• 本文:
· · · ·
普段の生活の中で、自分の個人情報を取り扱うことは多いでしょう。こうした個人情報は、個人に関わるとても重要な情報である一方、企業や行政、医療、サービスなどさまざまな機関と分野において、サービスの向上や業務の効率化が図られる側面があります。

そこで、今回は個人情報保護法にいう「個人情報」とは何を指すのか、どこまでの情報を含むのかという概念的なところを中心にご紹介したいと思います。

 

個人情報とは

個人情報保護法にいう個人情報とは、前提として、「生存する」「個人に関する情報」であることが必要です。したがって、故人などは「生存する」という要件を満たしませんし、法人に関する、例えば統計情報などは「個人に関する情報」とはいえません。

そして、特定の個人を識別することができる情報といえるか、あるいはマイナンバーなど個人を識別する符号(個人識別符号)が含まれていれば個人情報になります。特定の個人を識別できる情報の典型例は、氏名、住所、生年月日、顔写真などです。

 

容易照合性

特定の個人を識別できる情報には、他の情報と容易に照合することができ、それにより特定の個人を識別することができるものも含まれます。これを容易照合性といます。
· · · ·
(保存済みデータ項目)
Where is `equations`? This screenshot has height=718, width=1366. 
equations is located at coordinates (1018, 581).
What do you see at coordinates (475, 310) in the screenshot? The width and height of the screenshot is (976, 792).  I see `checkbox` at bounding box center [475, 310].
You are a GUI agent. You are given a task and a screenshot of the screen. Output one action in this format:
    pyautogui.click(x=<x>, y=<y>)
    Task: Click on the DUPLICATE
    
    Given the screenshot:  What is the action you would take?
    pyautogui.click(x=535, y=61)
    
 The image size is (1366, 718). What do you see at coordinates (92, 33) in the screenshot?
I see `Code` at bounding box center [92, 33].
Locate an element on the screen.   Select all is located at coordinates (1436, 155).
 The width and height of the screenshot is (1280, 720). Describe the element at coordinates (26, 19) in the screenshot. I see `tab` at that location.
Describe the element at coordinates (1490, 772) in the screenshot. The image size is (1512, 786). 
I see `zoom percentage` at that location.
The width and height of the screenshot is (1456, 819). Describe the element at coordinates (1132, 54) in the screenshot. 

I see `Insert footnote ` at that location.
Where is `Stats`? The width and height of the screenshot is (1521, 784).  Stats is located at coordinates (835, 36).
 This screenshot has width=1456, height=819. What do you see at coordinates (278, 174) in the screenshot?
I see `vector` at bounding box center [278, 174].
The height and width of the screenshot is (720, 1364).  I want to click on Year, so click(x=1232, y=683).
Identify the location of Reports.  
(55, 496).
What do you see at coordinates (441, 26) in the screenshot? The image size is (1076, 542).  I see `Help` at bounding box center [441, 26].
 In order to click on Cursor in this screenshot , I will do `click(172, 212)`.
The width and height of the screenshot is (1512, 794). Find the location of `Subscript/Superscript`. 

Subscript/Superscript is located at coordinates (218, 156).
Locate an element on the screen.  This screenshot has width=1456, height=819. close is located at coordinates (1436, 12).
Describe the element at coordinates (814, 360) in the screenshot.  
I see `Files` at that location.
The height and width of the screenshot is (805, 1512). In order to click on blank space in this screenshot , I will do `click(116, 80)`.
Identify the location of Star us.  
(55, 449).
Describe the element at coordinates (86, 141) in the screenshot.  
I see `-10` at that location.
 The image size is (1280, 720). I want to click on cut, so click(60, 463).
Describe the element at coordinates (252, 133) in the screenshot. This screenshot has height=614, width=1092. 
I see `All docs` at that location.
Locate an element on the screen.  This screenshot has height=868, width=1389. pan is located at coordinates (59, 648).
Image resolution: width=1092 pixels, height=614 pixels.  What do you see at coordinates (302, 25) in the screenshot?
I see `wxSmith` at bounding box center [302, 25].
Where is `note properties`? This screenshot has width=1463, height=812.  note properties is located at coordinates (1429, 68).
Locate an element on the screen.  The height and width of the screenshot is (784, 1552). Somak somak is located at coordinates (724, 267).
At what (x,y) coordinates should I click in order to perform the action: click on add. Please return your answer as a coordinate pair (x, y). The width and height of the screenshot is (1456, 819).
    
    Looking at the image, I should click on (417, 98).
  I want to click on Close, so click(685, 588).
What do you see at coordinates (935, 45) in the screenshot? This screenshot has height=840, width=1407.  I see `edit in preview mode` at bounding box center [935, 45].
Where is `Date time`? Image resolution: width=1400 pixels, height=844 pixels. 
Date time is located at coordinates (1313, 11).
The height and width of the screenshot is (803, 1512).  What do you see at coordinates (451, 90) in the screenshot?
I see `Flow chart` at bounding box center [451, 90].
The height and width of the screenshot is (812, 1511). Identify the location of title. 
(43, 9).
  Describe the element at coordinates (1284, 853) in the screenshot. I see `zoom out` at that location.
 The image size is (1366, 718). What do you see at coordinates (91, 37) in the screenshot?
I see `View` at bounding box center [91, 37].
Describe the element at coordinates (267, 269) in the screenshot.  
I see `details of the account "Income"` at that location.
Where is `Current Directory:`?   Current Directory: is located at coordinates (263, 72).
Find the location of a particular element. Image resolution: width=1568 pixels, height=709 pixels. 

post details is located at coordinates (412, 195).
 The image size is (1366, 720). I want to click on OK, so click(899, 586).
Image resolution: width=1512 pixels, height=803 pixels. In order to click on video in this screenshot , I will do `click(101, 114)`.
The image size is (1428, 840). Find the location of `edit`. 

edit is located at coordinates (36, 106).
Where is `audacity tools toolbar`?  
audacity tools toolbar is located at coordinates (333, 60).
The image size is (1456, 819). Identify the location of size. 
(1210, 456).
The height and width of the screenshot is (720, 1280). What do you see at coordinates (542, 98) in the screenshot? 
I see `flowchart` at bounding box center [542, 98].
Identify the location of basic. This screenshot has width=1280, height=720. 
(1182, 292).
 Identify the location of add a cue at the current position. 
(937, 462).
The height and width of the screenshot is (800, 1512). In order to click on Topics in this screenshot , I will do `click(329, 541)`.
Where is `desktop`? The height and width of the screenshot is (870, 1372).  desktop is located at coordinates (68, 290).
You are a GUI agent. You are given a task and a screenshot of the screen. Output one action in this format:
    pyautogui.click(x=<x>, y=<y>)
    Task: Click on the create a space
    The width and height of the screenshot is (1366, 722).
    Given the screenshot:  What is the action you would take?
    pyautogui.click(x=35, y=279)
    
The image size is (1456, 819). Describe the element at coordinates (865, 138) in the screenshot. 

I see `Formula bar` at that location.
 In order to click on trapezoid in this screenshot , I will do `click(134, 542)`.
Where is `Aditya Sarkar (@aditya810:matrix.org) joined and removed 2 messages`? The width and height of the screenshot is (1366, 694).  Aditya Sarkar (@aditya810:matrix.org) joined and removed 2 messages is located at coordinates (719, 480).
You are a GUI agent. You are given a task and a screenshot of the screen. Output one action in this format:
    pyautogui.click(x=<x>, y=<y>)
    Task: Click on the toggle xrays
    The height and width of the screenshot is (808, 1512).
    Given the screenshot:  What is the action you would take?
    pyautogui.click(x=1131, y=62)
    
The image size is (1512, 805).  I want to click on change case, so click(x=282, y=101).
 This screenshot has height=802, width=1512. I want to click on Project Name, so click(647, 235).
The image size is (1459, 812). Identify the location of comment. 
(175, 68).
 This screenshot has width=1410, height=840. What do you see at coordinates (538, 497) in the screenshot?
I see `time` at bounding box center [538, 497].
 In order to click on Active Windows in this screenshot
· · · ·
• 設問:
**A.** 本文で、特定の個人を識別できる情報の典型例とされているものをすべて挙げよ。
**B.** 本文の「個人情報保護法にいう個人情報とは」で始まる段落を、要点を残して箇条書きにまとめよ。
リストは本文とは別の出典によるものである。

• 解答:
**A.** 氏名、住所、生年月日、顔写真

**B.**
- 前提として、「生存する」「個人に関する情報」である必要がある
- 故人などは「生存する」の要件を満たさない
- 法人に関する情報(例:統計情報など)は「個人に関する情報」とはいえない